踊りの基本訓練として、全身のゆるみを感じ、足元から軸線を絞り上げるように立つものがある。シュタイナーは、これを「光の柱」と呼んでオイリュトミーに活かした。僕自身とても気に入り、毎日の練習や全てのクラスに取り入れている。処方を身につけ、すっきりと出来れば、自ら輝いて周囲を照らし出す印象を、見る者に与える。「光源」としての人体が地に立つ姿となるのである。

この練習でも常に、イメージの力が筋力や神経のすみずみに直接作用する実感がある。僕がイメージするのは、直線的な光ではなく、動的な光だ。純白に接近するような明るいブルーから柔らかなイエローへ、また、初夏の森のようなグリーンから火傷しそうなオレンジへと、極彩色の変化をとげながら波うち昇りつめる炎のような光を想像するのだ。この火が水分と対流し、外部の空気質や鉱物質に語りかける。そんなイメージが、人体にはあると感じる。細やかとなれば、幾何学に接近し、なおかつ留まることのないプロポーションが現れるのではないか。

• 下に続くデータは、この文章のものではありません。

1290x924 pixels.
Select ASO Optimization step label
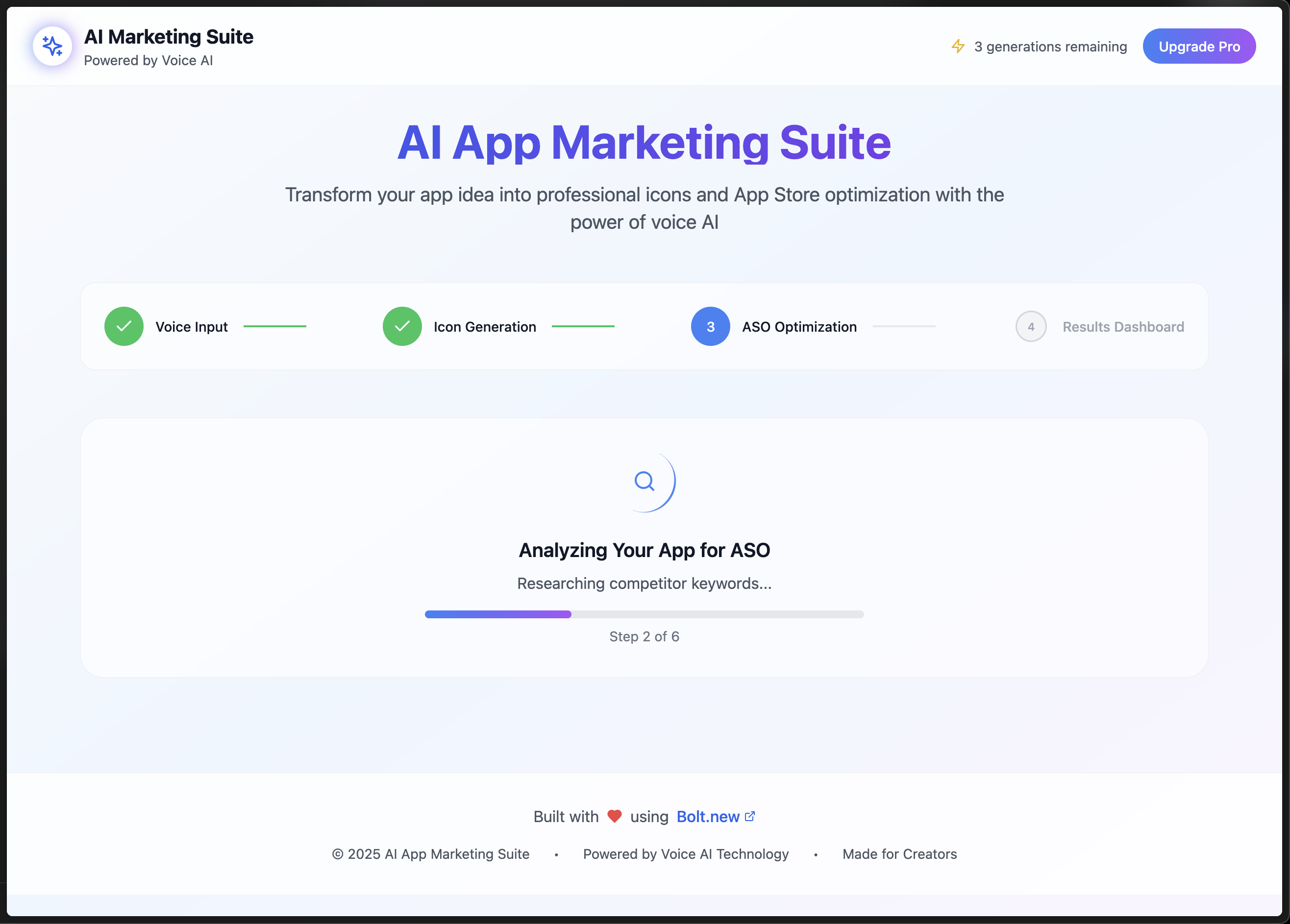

ほかにも僕が好んで練習し、クラスでも取り上げるエクササイズには、イメージと身体操作を融合させたものが多い。イメージは、意識を変化させるし、意識は否応なく身体を変化させる。そして生活をも変える。イメージとは、変化・変容へのエンジンのようなものだと思う。

たとえば、呼吸は歌だ。単に吐く・吸うだけでなく、起伏とテンポ感がないと浅くなり肚も胸も充実しない。
たとえば、足指や踵で地面を味わうようにすれば、歩くにも情が伴って全身がうずく。
たとえば・・・。

美しい、と思える人は、内部が躍動して肉体にはたらきかけている。そして、自身の肉体を肯定的に受け止めようとしている。良し悪しの判断力ではなく、何かあこがれや愛情を反映したイメージをもって肉体と接しているのだと思う。
肉体の存在をぞんざいにしていたり、まなざしに刺があったりすると、寸法の上で整っていても力学がぎくしゃくする。こわばった身体・形相となるのだ。

死の間際、安らかでありたいと願うが、やはり最後に美しい亡骸をとの配慮ではないか。遺された人たちの中で、その姿が生き続けるのだから・・・。
臨死の際、長年つきあってきた自身の肉体に礼を言った人がいられた。亡骸のおだやかさに、皆が泣いた。手本である。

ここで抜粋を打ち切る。